* _PROBLEM STATEMENT_
Please reproduce the listing below in full, replacing every occurrence of "Where should I click to" with "What location should I click to" and leaving everything else unchanged.

**** DATA EXTRACT

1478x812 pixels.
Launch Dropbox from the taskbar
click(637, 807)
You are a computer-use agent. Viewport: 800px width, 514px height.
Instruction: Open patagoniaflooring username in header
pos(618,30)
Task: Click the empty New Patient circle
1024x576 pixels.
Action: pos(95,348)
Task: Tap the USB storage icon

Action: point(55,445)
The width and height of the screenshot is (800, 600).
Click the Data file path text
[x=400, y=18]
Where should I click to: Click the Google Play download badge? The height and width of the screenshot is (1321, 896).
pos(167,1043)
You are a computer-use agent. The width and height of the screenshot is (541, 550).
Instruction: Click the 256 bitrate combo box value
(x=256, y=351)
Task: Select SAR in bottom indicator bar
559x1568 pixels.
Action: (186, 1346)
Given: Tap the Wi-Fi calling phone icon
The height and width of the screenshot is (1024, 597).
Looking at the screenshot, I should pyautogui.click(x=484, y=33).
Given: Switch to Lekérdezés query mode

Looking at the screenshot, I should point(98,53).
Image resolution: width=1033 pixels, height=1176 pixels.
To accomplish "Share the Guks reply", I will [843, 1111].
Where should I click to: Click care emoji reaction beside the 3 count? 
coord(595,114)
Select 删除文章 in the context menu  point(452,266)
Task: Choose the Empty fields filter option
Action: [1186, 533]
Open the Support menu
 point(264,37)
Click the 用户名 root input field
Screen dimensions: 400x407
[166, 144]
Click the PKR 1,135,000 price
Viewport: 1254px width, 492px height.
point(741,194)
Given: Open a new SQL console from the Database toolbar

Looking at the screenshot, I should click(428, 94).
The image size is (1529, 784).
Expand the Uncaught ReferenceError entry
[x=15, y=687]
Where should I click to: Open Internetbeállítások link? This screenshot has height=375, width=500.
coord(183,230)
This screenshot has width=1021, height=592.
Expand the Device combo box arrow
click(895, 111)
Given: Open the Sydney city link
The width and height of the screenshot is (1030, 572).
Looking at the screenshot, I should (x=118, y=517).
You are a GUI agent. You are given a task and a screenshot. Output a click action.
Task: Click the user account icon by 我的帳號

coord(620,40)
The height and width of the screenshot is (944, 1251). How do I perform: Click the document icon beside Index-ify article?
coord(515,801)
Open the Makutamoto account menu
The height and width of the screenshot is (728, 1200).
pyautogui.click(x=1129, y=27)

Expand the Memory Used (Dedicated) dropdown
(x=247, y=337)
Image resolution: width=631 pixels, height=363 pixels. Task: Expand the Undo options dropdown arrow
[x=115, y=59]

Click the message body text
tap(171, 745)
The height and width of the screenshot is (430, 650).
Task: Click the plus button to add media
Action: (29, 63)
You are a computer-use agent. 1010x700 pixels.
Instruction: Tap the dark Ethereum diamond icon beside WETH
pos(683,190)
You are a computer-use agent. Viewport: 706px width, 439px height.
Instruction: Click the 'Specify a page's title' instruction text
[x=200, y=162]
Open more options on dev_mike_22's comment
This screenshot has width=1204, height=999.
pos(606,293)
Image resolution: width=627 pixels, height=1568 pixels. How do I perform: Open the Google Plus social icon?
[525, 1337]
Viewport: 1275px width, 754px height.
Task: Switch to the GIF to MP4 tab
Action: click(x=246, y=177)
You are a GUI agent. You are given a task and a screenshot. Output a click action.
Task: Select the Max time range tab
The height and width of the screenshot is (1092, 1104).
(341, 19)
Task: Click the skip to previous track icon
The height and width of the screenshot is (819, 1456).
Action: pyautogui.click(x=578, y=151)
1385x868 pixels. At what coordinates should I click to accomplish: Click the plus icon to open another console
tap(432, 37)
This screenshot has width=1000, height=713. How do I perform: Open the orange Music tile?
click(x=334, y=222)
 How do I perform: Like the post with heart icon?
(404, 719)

********

* _RESPONSE TO THIS TASK_
1478x812 pixels.
Launch Dropbox from the taskbar
click(637, 807)
You are a computer-use agent. Viewport: 800px width, 514px height.
Instruction: Open patagoniaflooring username in header
pos(618,30)
Task: Click the empty New Patient circle
1024x576 pixels.
Action: pos(95,348)
Task: Tap the USB storage icon

Action: point(55,445)
The width and height of the screenshot is (800, 600).
Click the Data file path text
[x=400, y=18]
What location should I click to: Click the Google Play download badge? The height and width of the screenshot is (1321, 896).
pos(167,1043)
You are a computer-use agent. The width and height of the screenshot is (541, 550).
Instruction: Click the 256 bitrate combo box value
(x=256, y=351)
Task: Select SAR in bottom indicator bar
559x1568 pixels.
Action: (186, 1346)
Given: Tap the Wi-Fi calling phone icon
The height and width of the screenshot is (1024, 597).
Looking at the screenshot, I should pyautogui.click(x=484, y=33).
Given: Switch to Lekérdezés query mode

Looking at the screenshot, I should point(98,53).
Image resolution: width=1033 pixels, height=1176 pixels.
To accomplish "Share the Guks reply", I will [843, 1111].
What location should I click to: Click care emoji reaction beside the 3 count? 
coord(595,114)
Select 删除文章 in the context menu  point(452,266)
Task: Choose the Empty fields filter option
Action: [1186, 533]
Open the Support menu
 point(264,37)
Click the 用户名 root input field
Screen dimensions: 400x407
[166, 144]
Click the PKR 1,135,000 price
Viewport: 1254px width, 492px height.
point(741,194)
Given: Open a new SQL console from the Database toolbar

Looking at the screenshot, I should click(428, 94).
The image size is (1529, 784).
Expand the Uncaught ReferenceError entry
[x=15, y=687]
What location should I click to: Open Internetbeállítások link? This screenshot has height=375, width=500.
coord(183,230)
This screenshot has width=1021, height=592.
Expand the Device combo box arrow
click(895, 111)
Given: Open the Sydney city link
The width and height of the screenshot is (1030, 572).
Looking at the screenshot, I should (x=118, y=517).
You are a GUI agent. You are given a task and a screenshot. Output a click action.
Task: Click the user account icon by 我的帳號

coord(620,40)
The height and width of the screenshot is (944, 1251). How do I perform: Click the document icon beside Index-ify article?
coord(515,801)
Open the Makutamoto account menu
The height and width of the screenshot is (728, 1200).
pyautogui.click(x=1129, y=27)

Expand the Memory Used (Dedicated) dropdown
(x=247, y=337)
Image resolution: width=631 pixels, height=363 pixels. Task: Expand the Undo options dropdown arrow
[x=115, y=59]

Click the message body text
tap(171, 745)
The height and width of the screenshot is (430, 650).
Task: Click the plus button to add media
Action: (29, 63)
You are a computer-use agent. 1010x700 pixels.
Instruction: Tap the dark Ethereum diamond icon beside WETH
pos(683,190)
You are a computer-use agent. Viewport: 706px width, 439px height.
Instruction: Click the 'Specify a page's title' instruction text
[x=200, y=162]
Open more options on dev_mike_22's comment
This screenshot has width=1204, height=999.
pos(606,293)
Image resolution: width=627 pixels, height=1568 pixels. How do I perform: Open the Google Plus social icon?
[525, 1337]
Viewport: 1275px width, 754px height.
Task: Switch to the GIF to MP4 tab
Action: click(x=246, y=177)
You are a GUI agent. You are given a task and a screenshot. Output a click action.
Task: Select the Max time range tab
The height and width of the screenshot is (1092, 1104).
(341, 19)
Task: Click the skip to previous track icon
The height and width of the screenshot is (819, 1456).
Action: pyautogui.click(x=578, y=151)
1385x868 pixels. At what coordinates should I click to accomplish: Click the plus icon to open another console
tap(432, 37)
This screenshot has width=1000, height=713. How do I perform: Open the orange Music tile?
click(x=334, y=222)
 How do I perform: Like the post with heart icon?
(404, 719)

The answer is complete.